■ **REQUEST**
Please rewrite everything from the start of the records down to the line containing "point(500,117)", including the requests. Multiply each coordinate in the answers by 1.4 and round to whole numbers, with halves going up.

== DATA SHOWN

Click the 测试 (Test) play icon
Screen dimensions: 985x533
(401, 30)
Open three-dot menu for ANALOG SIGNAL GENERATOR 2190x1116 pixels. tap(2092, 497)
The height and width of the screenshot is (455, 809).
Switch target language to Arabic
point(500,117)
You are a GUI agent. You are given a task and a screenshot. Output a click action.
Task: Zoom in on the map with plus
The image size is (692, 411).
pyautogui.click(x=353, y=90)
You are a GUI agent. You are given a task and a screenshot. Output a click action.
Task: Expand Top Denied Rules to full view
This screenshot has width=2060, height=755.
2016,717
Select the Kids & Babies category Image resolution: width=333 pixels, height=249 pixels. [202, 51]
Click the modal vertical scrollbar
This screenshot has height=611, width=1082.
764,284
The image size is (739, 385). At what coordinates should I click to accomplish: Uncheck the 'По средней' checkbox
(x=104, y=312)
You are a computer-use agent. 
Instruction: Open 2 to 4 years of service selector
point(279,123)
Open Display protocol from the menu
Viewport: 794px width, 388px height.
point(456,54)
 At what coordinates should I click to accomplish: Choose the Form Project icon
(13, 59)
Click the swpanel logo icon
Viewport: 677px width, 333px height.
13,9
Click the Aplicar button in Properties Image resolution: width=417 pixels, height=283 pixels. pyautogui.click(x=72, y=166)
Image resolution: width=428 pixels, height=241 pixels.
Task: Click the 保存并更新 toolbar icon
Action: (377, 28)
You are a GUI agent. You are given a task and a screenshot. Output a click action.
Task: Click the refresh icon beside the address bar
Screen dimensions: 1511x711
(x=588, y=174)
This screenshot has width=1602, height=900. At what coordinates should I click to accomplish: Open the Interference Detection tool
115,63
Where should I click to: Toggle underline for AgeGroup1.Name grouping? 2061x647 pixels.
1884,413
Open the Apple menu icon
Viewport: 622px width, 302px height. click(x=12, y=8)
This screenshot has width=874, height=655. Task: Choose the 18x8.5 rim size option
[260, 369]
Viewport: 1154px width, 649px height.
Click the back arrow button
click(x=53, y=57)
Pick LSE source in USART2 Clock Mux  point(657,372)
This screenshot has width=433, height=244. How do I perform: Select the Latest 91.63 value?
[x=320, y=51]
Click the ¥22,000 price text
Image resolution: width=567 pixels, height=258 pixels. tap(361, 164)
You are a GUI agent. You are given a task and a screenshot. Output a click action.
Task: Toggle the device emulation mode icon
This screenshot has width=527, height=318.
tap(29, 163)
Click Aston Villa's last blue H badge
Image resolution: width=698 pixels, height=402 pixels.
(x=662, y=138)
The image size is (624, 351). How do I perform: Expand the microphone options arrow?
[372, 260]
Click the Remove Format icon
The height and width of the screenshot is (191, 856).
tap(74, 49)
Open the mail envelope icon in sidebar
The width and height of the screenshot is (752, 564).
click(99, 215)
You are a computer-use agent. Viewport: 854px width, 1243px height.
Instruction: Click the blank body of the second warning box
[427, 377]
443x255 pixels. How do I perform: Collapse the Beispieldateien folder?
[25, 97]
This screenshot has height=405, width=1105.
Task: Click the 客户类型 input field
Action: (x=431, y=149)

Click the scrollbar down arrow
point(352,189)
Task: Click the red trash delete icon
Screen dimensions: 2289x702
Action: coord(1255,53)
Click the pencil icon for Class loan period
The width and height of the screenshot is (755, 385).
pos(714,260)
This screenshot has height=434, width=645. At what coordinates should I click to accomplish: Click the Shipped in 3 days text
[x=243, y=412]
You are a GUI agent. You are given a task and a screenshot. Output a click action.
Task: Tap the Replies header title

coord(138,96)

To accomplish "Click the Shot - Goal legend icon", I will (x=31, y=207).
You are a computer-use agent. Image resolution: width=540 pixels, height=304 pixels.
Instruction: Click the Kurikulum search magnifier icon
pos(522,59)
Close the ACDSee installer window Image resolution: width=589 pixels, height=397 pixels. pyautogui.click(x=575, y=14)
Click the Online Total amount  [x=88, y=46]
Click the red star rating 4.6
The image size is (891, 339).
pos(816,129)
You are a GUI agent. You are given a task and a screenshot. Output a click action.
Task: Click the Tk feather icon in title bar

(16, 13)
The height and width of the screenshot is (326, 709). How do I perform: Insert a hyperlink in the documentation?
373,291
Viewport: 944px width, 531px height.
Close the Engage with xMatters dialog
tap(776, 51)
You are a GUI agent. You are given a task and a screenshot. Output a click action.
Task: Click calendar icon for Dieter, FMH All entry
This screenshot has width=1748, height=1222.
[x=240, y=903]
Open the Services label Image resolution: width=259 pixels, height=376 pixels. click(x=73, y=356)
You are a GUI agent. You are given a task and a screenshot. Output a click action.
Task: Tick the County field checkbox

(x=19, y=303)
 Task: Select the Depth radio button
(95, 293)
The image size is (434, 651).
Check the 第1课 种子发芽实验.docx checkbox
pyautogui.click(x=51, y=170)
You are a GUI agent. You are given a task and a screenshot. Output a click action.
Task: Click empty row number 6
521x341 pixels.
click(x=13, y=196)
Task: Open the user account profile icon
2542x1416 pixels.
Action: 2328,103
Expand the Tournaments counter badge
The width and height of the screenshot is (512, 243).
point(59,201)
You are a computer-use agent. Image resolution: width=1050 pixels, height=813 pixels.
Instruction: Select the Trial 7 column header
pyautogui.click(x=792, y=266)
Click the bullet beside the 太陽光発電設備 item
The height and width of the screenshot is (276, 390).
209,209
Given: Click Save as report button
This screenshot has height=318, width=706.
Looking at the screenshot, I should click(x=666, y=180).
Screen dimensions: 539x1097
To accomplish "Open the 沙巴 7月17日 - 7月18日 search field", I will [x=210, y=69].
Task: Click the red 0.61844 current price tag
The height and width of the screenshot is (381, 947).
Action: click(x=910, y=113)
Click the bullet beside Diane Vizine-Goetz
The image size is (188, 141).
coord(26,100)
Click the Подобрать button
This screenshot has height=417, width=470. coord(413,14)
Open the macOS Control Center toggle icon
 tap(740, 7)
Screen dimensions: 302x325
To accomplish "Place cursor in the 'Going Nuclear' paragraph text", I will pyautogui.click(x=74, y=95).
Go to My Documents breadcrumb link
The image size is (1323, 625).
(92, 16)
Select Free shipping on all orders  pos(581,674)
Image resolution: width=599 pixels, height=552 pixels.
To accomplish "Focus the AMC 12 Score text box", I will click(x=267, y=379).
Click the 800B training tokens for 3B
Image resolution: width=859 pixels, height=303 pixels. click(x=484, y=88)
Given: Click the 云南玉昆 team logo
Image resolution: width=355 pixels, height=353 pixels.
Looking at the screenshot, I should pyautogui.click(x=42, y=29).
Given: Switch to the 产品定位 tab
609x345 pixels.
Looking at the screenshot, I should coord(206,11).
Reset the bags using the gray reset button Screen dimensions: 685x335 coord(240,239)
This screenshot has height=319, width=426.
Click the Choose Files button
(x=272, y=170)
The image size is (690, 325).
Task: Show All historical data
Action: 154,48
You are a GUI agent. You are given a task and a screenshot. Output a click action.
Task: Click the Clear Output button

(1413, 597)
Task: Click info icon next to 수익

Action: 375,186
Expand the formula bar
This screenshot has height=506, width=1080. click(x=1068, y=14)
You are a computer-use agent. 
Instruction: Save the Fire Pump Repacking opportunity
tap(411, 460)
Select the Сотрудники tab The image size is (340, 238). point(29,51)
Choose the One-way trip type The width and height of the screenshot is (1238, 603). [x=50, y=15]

====

■ **ANSWER BELOW**
Click the 测试 (Test) play icon
Screen dimensions: 985x533
(561, 42)
Open three-dot menu for ANALOG SIGNAL GENERATOR 2190x1116 pixels. tap(2929, 696)
The height and width of the screenshot is (455, 809).
Switch target language to Arabic
point(700,164)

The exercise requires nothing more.